Review Article

Analysis of Different Probiotic Strains from Emerging Concept to Application and Antimicrobial and Immunomodulatory Activity of Bacillus Clausii Strain in Gastrointestinal Disorders in Children

Said Eldeib*, Dinesh Banur, Jayaraj Damodaran, Ahmed Tahoun and Wajid Chaudhary

Department of pediatrics ADSCC/ Yas clinic Hospital, Abu Dhabi, UAE  

Received Date: 02/04/2024; Published Date: 23/08/2024

*Corresponding author: Dr. Said Eldeib, Department of pediatrics ADSCC/ Yas clinic Hospital, Abu Dhabi, UAE

DOI: 10.46998/IJCMCR.2024.39.000970

Summary

The gut microbiota has roles in metabolic, nutritional, protective, structural, and neurological functions; disturbances in microbial homeostasis are implicated in both intestinal and extraintestinal disorders. Probiotics are “live microorganisms that, when administered in adequate amounts, confer a health benefit on the host,” and many commercial preparations comprising a diverse range of species are available. While probiotics have been much researched, better understanding of the probiotic effects and applications of species such as Bacillus clausii is warranted.
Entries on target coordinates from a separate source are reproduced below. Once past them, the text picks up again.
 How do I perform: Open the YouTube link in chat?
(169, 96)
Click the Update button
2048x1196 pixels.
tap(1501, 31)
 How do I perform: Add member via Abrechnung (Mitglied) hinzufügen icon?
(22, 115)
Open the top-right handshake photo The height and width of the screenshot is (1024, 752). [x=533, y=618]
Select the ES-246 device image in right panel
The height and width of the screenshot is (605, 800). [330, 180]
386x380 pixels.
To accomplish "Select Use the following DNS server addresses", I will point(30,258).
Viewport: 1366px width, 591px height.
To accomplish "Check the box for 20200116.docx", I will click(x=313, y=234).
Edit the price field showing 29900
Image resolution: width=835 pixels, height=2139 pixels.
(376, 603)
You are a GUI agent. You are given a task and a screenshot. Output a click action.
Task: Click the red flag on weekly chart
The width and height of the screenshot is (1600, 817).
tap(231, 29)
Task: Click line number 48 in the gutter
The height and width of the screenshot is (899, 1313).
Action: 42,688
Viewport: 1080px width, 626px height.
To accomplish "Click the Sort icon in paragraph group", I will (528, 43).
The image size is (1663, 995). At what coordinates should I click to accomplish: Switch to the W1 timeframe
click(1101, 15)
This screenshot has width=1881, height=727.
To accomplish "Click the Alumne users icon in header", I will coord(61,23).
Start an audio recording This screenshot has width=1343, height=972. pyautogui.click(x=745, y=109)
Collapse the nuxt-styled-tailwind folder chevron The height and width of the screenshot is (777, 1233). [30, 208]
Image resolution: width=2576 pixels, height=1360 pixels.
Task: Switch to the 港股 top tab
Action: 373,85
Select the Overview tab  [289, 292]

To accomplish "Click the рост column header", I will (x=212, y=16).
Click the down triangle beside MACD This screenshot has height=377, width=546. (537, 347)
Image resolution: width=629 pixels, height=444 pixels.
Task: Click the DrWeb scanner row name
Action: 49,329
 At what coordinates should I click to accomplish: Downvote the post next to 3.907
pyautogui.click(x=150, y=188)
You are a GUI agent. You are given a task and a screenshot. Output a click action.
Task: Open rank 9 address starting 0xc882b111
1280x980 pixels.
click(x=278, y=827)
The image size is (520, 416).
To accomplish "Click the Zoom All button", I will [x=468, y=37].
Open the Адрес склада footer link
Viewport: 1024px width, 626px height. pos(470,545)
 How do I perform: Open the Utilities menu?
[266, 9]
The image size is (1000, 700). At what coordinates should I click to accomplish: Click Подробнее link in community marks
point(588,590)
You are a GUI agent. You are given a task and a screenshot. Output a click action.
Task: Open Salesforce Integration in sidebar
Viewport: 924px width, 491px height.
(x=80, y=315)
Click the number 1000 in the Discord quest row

In this narrative literature review, we review the characteristics and mechanisms of action supporting B. clausii as a probiotic and discuss the evidence from clinical studies evaluating B. clausii probiotics for the management of a variety of gastrointestinal disorders and symptoms in children , we highlight the challenges of future research and the need for more robust and diverse clinical evidence to guide physicians in the clinical application of probiotics for gastrointestinal disorders and other conditions. and its antimicrobial and immunomodulatory activity

Keywords: Probiotic; Gut immunity; Dysbiosis; Infant Formula; Immunity; Atopy; Microbiota; NEC

Introduction

Gut immune system

The composition and function of the gut microbiota are key to gut homeostasis. Gut-associated lymphoid tissue (GALT) is the largest lymphoid tissue in the body and is a major site where immune cells come into contact with antigens [1]. The gut barrier consists of the outer mucus layer, the central single layer of intestinal epithelial cells, and the inner lamina propria [2]. The mucus layer and the intestinal epithelium together constitute the physical barrier to gut microbes, whereas the immune cells of the lamina propria act as the immunological barrier [3]. The physiological barrier the mucus layer acts as the first line of defense in the gut and prevents bacteria from directly interacting with the underlying intestinal epithelium [3]. This layer contains glycosylated mucin proteins, which form a gel-like sieve structure, and the antimicrobial peptides, secretory immunoglobulins and other proteins secreted by the epithelial cells [3]. The epithelial layer is made up of enterocytes, goblet cells, and Paneth cells. The permeability of this barrier is influenced by tight junction proteins, which hold adjacent epithelial cells together [2].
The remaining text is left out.